Tonight was my first biology quiz. I studied well, I thought, and went into class thinking I was more or less prepared. Turns out I was not.
In the end, I missed three of ten, and got a bonus question correct, so odds are that will convert over to an 80. There are going to be quizzes every week, so there’s a good possibility that future performance will gloss over this bump in the road.
I was thrown by the format of the quiz. I went in expecting multiple choice, and it was all short answers. I keep telling myself that at least now I know for next time, so I’ll need to change up what I’m studying as well as how I’m studying it.
I am utterly exhausted right now and want nothing more than to go to sleep, but I’ve got about 45 minutes before I can close things down and call it a night. I’m living the high life, wanting to head for bed at around 9:00. If you see me with a lampshade on my head dancing the watusi past your front window, just pat me on the noggin and point me in the direction of home.
Part of me wants to go ahead and study tonight, but I know that I’m too tired for anything to stick, so I’m erring on the side of caution and starting fresh in the morning.
Maybe I can get to bed a little early tonight. I hope so.
I don’t know why I’m so tired. I haven’t done much of anything today outside of my usual checklist stuff. I even had a couple of short naps during the day. But as I write this, I’m fighting my eyelids slamming shut.
This is going to be a short post, because my wife has drilled it into my brain that I should listen to my body, and my body says it’s time to go to sleep. So I’m going to go do that very soon.
Hopefully tomorrow will be a little more noteworthy and I can find something to write about except for my condition as I’m writing.
We had a friend spend the late afternoon and evening with us tonight. She came over initially to drop off something, but that turned into conversation, which turned into her taking a conference call from our kitchen table, which turned into dinner, which turned into more conversation. I wasn’t very talkative but that was mostly because I didn’t have that much to add to things. That tends to be the case with me socially, sitting back and letting others dominate conversation. I’ve always done it. I think it’s because I was taught at a young age not to interrupt when other people are talking, and conversations naturally flow from one topic to another, so usually by the time I can hop in and not feel like I’m stepping on anyone’s toes the conversation has typically moved on, so I just sit and listen mostly. I should try to figure out a way of breaking that habit.
It’s been a productive day today, but it was an early start – I was up at 3:30 am thanks to a splitting headache and a horrible backache, and I never got back to bed. That means that I’m super tired tonight and really want nothing more than to go lie down.
I’ve been low on spoons all day today. We made an attempt to go out to the big comics store today for Free Comic Book Day but the line was unbelievably long and neither of us felt like standing in line for that long, so we headed home.
I just finished our three hour radio program where all I have to do is provide witty banter and I am utterly exhausted. And I haven’t done anything today.
I’ll write more tomorrow, I hope, but today has just been a wash all the way around.

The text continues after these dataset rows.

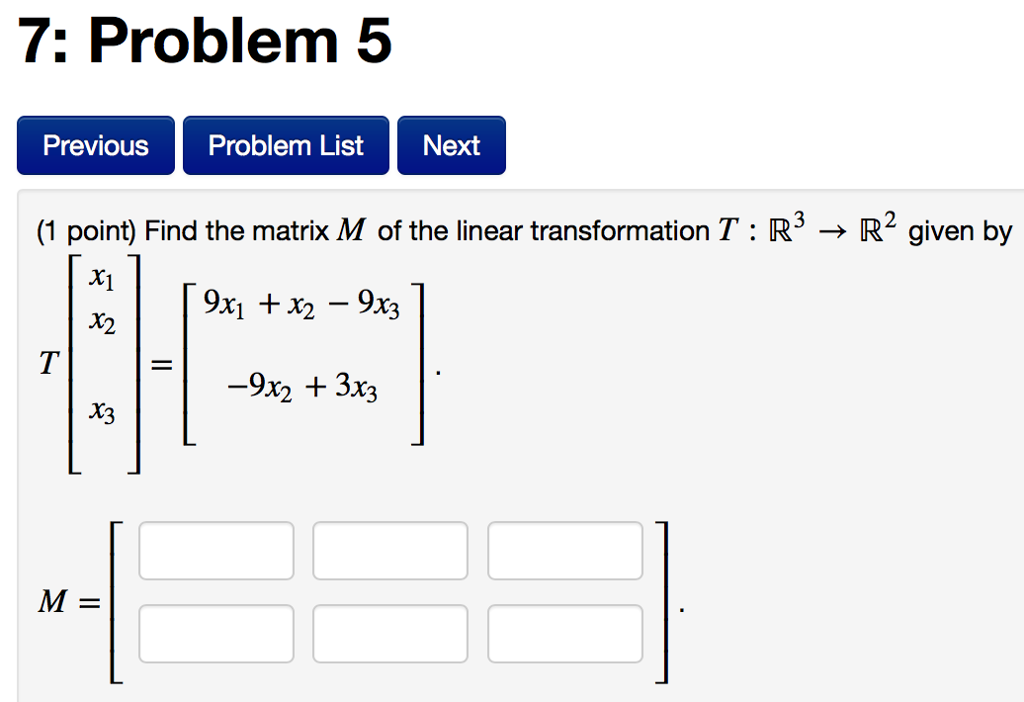
Task: Click the bottom-right matrix answer cell
Action: coord(564,632)
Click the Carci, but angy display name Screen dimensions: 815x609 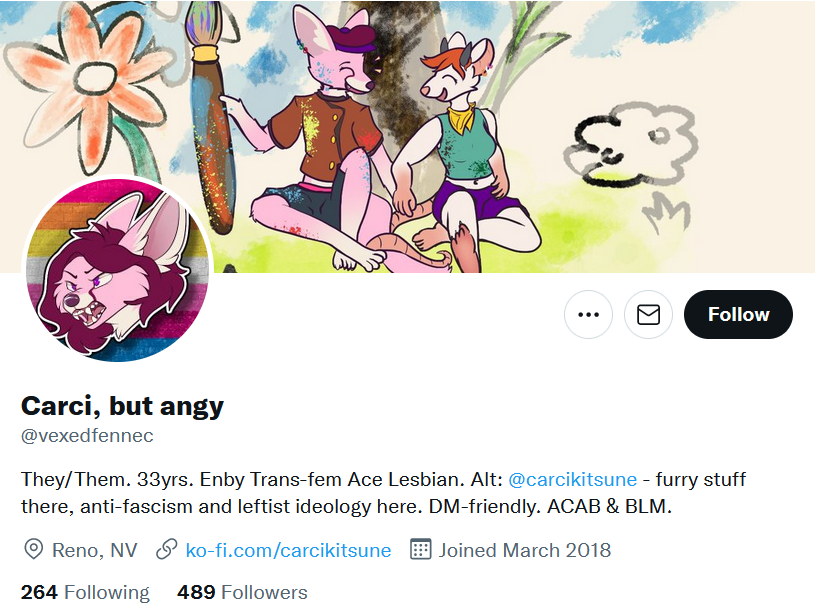coord(122,406)
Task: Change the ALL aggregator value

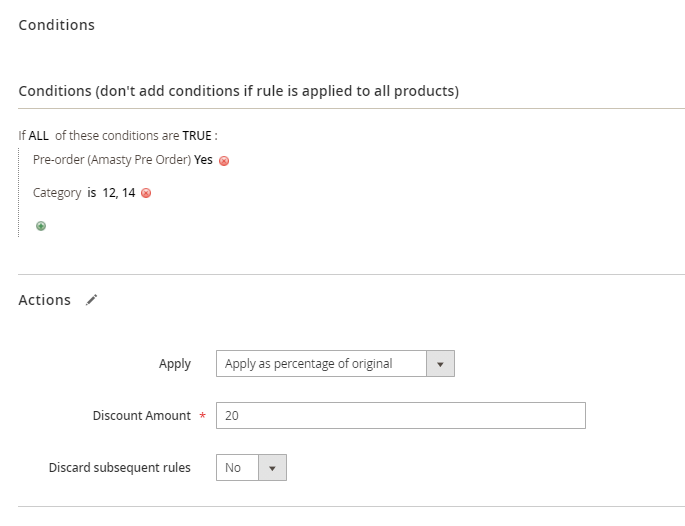Action: [39, 136]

The usual activities of the day were interrupted this afternoon by a clash of symptoms between me and my wife. She was asking me if I knew a song that was going in our evening show, I said no and instinctively looked over at her laptop to see what song was playing, and that led her to tell me lightheartedly that she didn’t want me to look. I never heard the lighthearted part, what I heard was her being upset at me for spoiling the surprise, so naturally my first response was to apologize for ruining the song and to immediately start kicking myself for screwing things up. This led to things getting heated between us and as is our usual M.O. we both forgot what we were arguing about in favor of new things to argue back and forth. We managed to get calmed down and I went in the bedroom to do my learning for the day, and she very curtly let me know her displeasure with leaving. Turns out I hadn’t announced my intentions – I thought I had – and I was just up and leaving the room without saying anything. This led to more of a blowup, and finally I went into the bedroom and closed the door and started trying to get my learning done.
Try, being the operative word.
I couldn’t focus, I couldn’t concentrate, and one of the games that I excel at I failed four times in a row because I wasn’t paying any attention to what my choices were and just tapped my phone seemingly at random. This led my wife to come into the room and mention my continued failing, and that started a whole new argument that lasted longer than the one in the living room. We were both shouting, and I was as usual absolutely adamant that things go exactly the way that I was envisioning them, which made her dig her heels in more.
I don’t remember a lot of details, but she just would not let me take responsibility for starting the argument. Finally, after what seemed like hours, we agreed that we were each responsible for our part in the argument and that closed it down for good, but not before we were both absolutely pissed at ourselves for not having better control of ourselves in the situation.
We went on the air, apologized for not being our usual high-energy selves, and did the show. Tonight’s show took a little more out of me than shows usually do, and I’m quite tired. Can’t wait for bedtime.